**What is required**
In the clang static analysis text below, list every command name that starts a command in its command-line listings, including commands that follow a pipe symbol.

**Reading text**
▶

We can already see that there are some differences: the ITC code expects to see a diagnostic at 01.w_Defects/bit_shift.c:120, but clang doesn’t output a warning for that line.

Analyzing the results

What I like to do at this point is fire up my all-time favorite tool, Beyond Compare, to generate a visual diff of the two files:

This view shows the expected diagnostics extracted from the ITC source files on the left, alongside the diagnostics generated by clang on the right. We can see that clang catches some of the bugs in the source file, but misses others. If we continue to read down the two files, we’ll also see some potential “false positives” – i.e., diagnostics issued by clang that are not marked as expected errors in the source files.

The visual approach using Beyond Compare works well for me, but with a csv-formatted datafile, other approaches are possible as well. We could import the diagnostic messages into a spreadsheet program, or even a DBMS, for archiving, tracking and comparison.

Running clang analysis (again)

clang actually has two tools for doing static analysis – in the example above we ran clang-check -analyze, but now we’re going to use clang-tidy instead.

$ cd ${ITCBENCH_ROOT}  
$ cc_driver.pl clang-tidy 2>&1 | 
clang2csv.pl -r ${ITCBENCH_ROOT}/ | 
sort -u > clangtidy.csv

If you compare the results from clang-check and clang-tidy, you’ll notice that clang-tidy generally reports more warnings than clang-check. Some of them are not necessarily defects, but are arguably bad practice (e.g., using strcpy).

clang-tidy also outputs a slightly different format, including the name of the check in brackets. (The name can also be used to suppress the warning).

The choice of which to use is up to you – my preference is to use clang-check first, and follow up with clang-tidy, simply because the warnings produced by clang-tidy either duplicate those from clang-check, or are not as serious.

Note that you can get a list of available checks from clang with the following command:

$ clang -cc1 -analyzer-checker-help
...

◀

**Raw data**
▶

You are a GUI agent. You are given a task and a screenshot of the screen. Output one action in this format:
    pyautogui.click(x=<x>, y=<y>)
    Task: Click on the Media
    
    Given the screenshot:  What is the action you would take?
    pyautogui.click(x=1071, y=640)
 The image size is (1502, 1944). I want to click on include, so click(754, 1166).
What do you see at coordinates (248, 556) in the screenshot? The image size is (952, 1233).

◀

**Response to this exercise**
cd, cc_driver.pl, clang2csv.pl, sort, clang